11 febrero, 2023 By amarias Deja un comentario

Para animar los viajes de la ruta de mi nieta y amigas hasta el Colegio, he seguido grabando  historias -algunas totalmente inventadas; otras, muy reales-. El propósito común es que, además de servir de distracción, pueda extraerse de ellas una moraleja, un motivo de reflexión o una sonrisa.

El Plan de Estudios más eficiente

Aunque no lo creáis, puedo aseguraros que el Ministro de Educación ha pensado en el plan de Estudios que estáis obligados a seguir. Bueno, tal vez no en el vuestro, pero seguro que lo hizo el anterior Ministro y, con suerte, el anterior . Todos los Planes aprobados son diferentes, porque ningún Ministro de Educación ha perdido su tiempo en analizar los Planes de sus antecesores.

Como resultado, los estudiantes habrán recibido las enseñanzas siguiendo trozos de varios planes de estudios.

Hubo un vez en un imaginario país en el que cambió el Gobierno, y el nuevo Ministro de Educación se propuso poner en marcha un Plan de Educación definitivo.

El anterior Ministro había escrito un Libro Blanco sobre la Reforma de la Enseñanza, con más de dos mil páginas y cientos de gráficos. La conclusión principal era que todos los niños y jóvenes deberían aprender lo mismo. Por eso, en las aulas se les ponía juntos en cada pupitre a los más inteligentes junto a los más torpes. Para equilibrar. Al acabar cada semestre, se hacía la media de las notas del examen final  a las parejas, por pupitres. Los informes anuales del Ministerio concluían que el Plan era un éxito. Sorprendentemente, todos sabían prácticamente lo mismo. Casi nada.

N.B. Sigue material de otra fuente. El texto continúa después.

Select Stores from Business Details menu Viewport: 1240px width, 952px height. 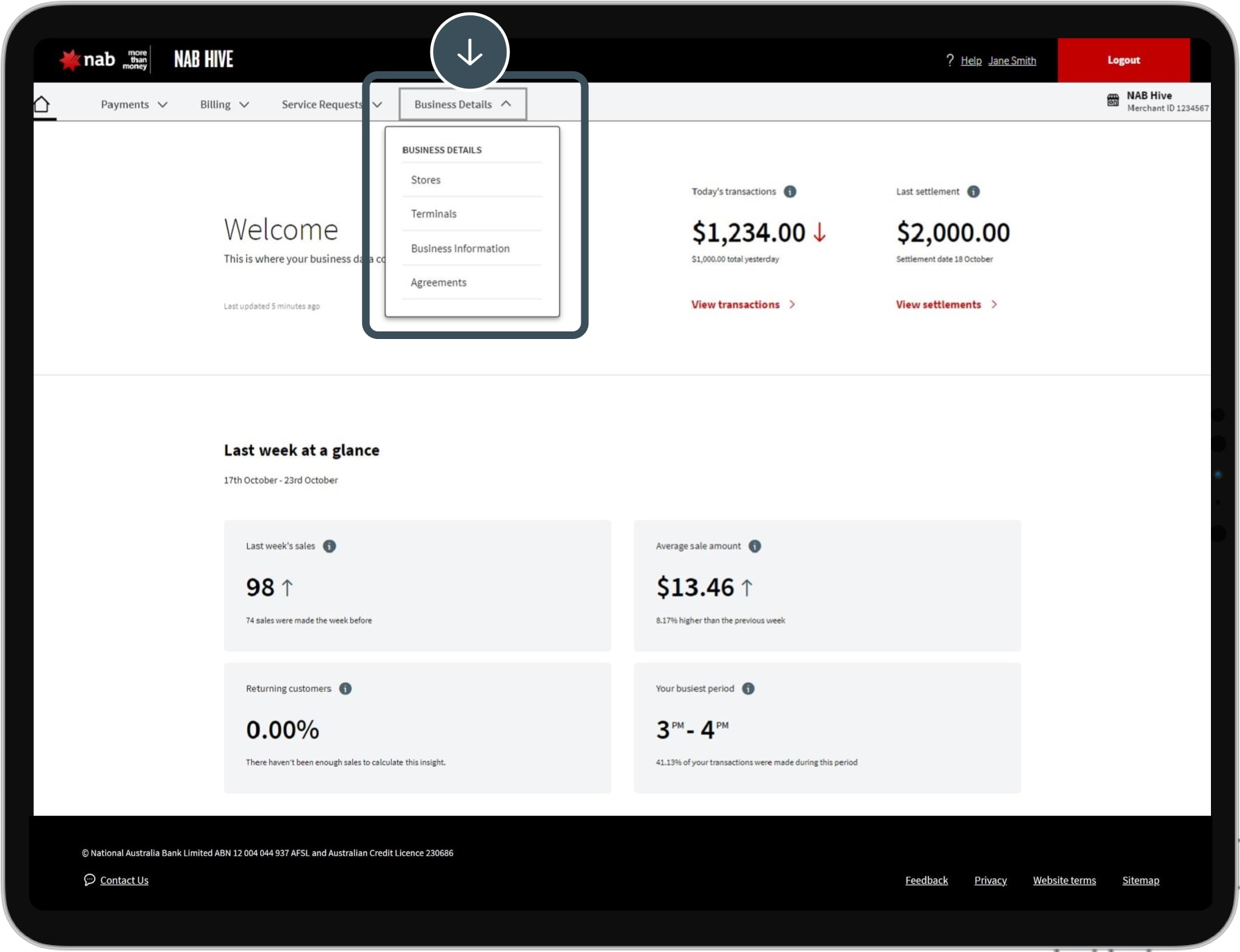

Cuando el nuevo Ministro leyó el Libro  Blanco, le pareció una tontería. Pero, antes de cambiar el Plan, decidió preguntar la opinión sobre el actual a la sociedad civil. Ya sabéis: empresarios, investigadores, ciudadanos ilustres, políticos, alumnos, profesores, campesinos, obreros. ¿Qué pensaban?

-Es una magnifica idea -dijo uno-. Yo hubiera sido incapaz de terminar mis estudios por mí mismo. Ahora soy Físico Nuclear. No he visto un reactor en mi vida, pero tengo algunos planos y, sobre todo, se quién sabe de eso. Mi compañero Agapito.

-El plan es un desastre -se  quejó un profesor-. Los estudiantes torpes copian de los más listos. Estos, al no tener estímulo para aprender, se aburren, se decepcionan y abandonan los estudios. Solo los que tienen más recursos económicos se trasladan a Universidades privadas o se van a estudiar en el extranjero. Cuando vuelven, si lo hacen, ocupan los mejores puestos y más remunerados.

-Llevo años contratando ingenieros extranjeros para mis fábricas -explicó un empresario- No me fio de los que han estudiado aquí.

-No tengo opinión -expresó un joven, de cutis terso y pelo engominado-. Estudié derecho en París, y trabajo en el prestigioso bufete de mi suegro, especializado en separaciones y divorcios.

El Ministro de Educación, después de analizar lo resultados de miles de entrevistas como éstas, tomó una decisión.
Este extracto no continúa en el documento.